» Task to complete:
Report every line of the records below that contains the word "should", and copy each such line in full.

* Start Records supplied *

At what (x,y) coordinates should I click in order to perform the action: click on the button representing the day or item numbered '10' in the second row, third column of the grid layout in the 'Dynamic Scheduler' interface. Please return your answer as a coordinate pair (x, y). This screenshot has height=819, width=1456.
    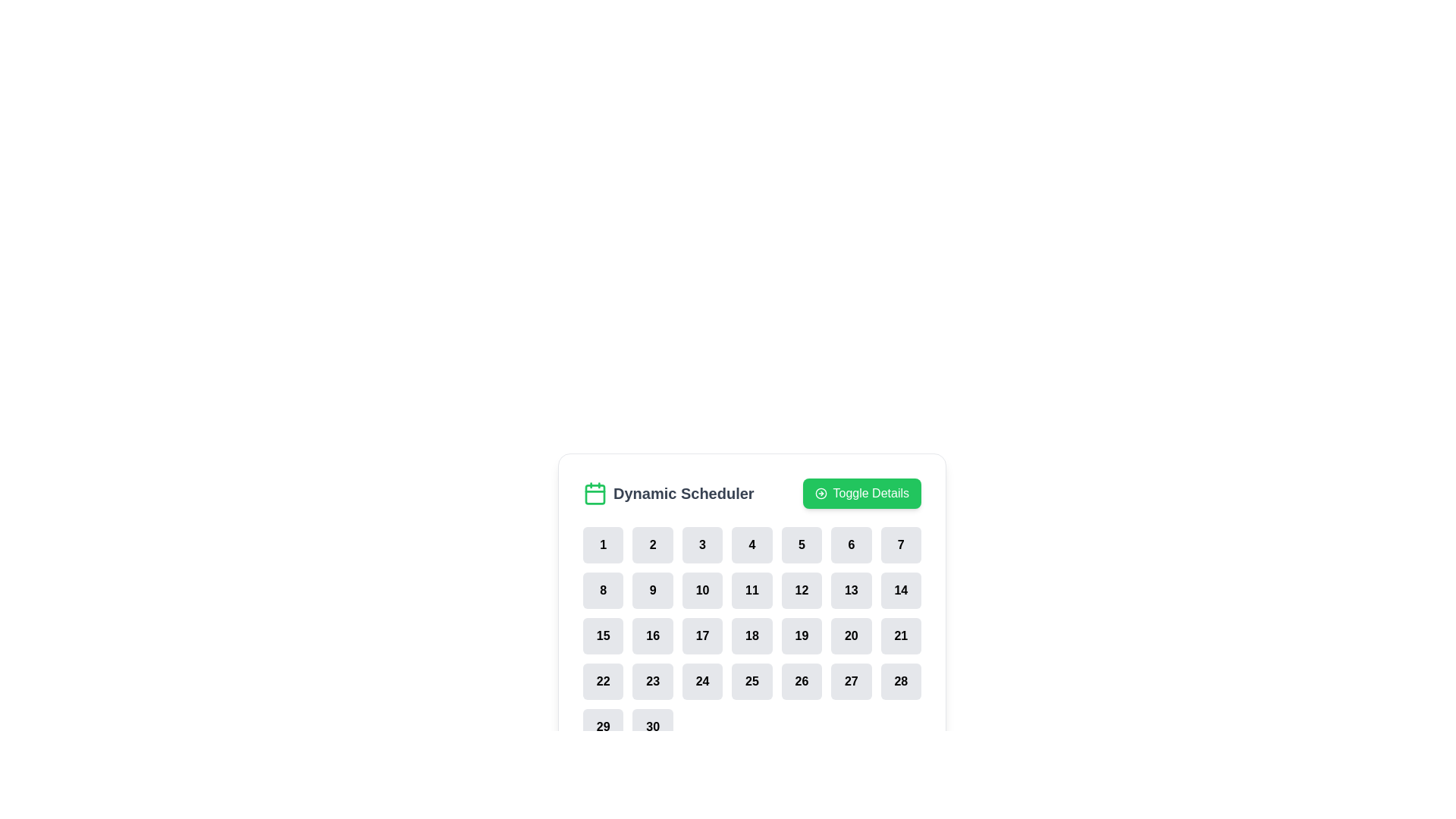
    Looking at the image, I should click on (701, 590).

* End Records supplied *
* Start Records supplied *

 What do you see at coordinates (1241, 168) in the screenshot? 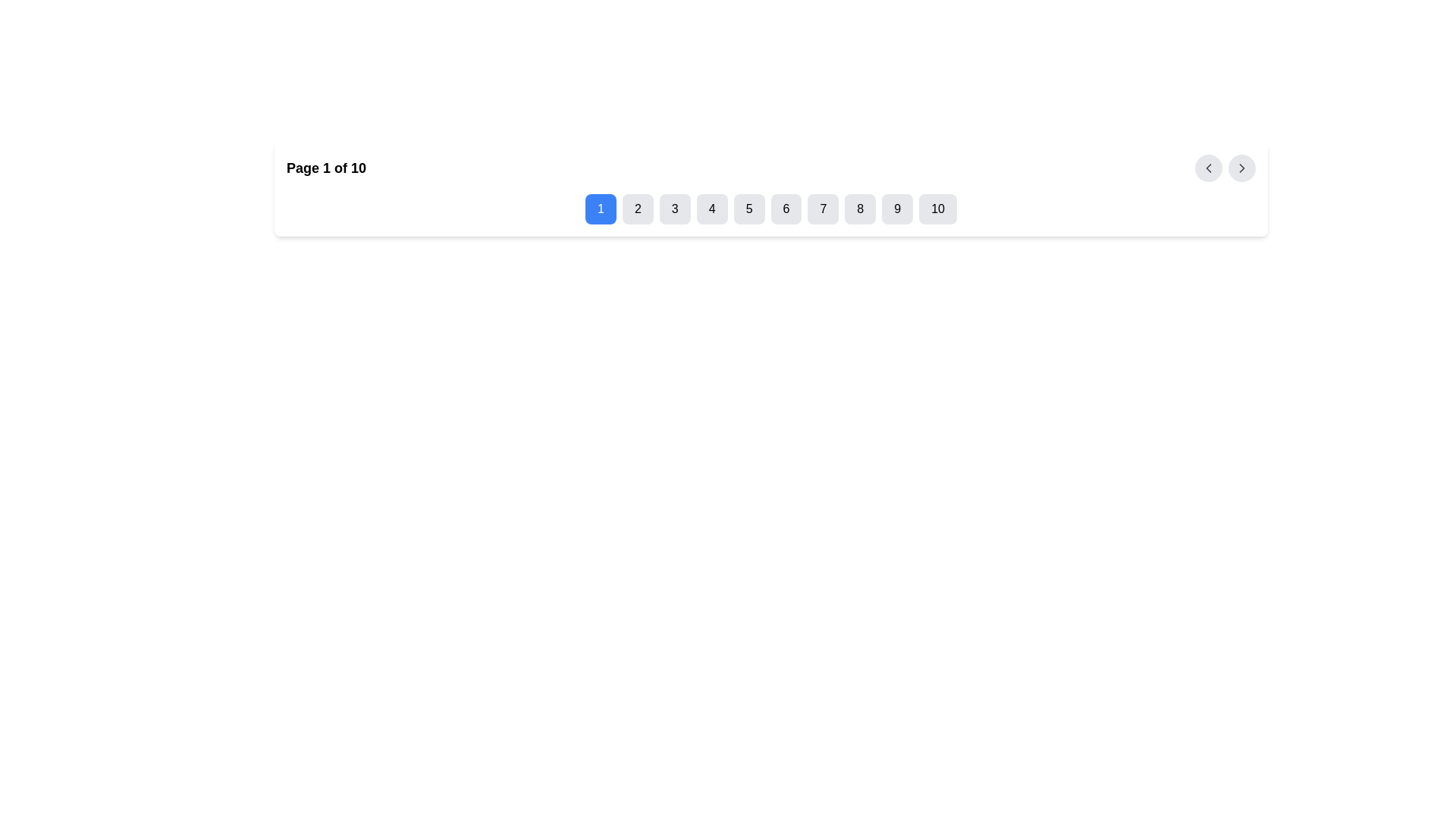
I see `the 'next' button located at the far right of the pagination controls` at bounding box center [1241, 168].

* End Records supplied *
* Start Records supplied *

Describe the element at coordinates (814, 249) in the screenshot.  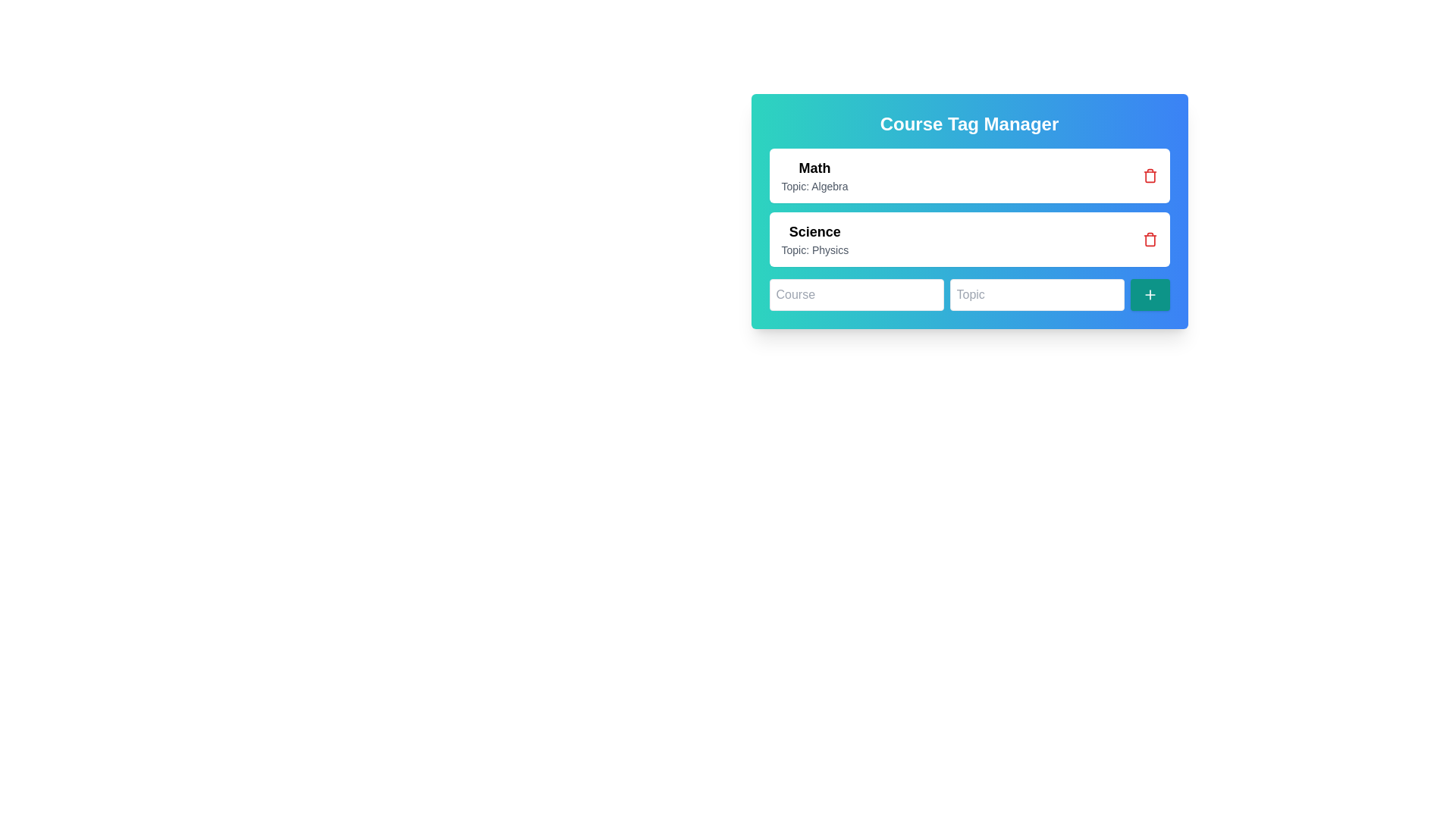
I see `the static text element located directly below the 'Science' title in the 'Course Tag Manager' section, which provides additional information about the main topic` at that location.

* End Records supplied *

» Solution to this task:
At what (x,y) coordinates should I click in order to perform the action: click on the button representing the day or item numbered '10' in the second row, third column of the grid layout in the 'Dynamic Scheduler' interface. Please return your answer as a coordinate pair (x, y). This screenshot has height=819, width=1456.
    Looking at the image, I should click on (701, 590).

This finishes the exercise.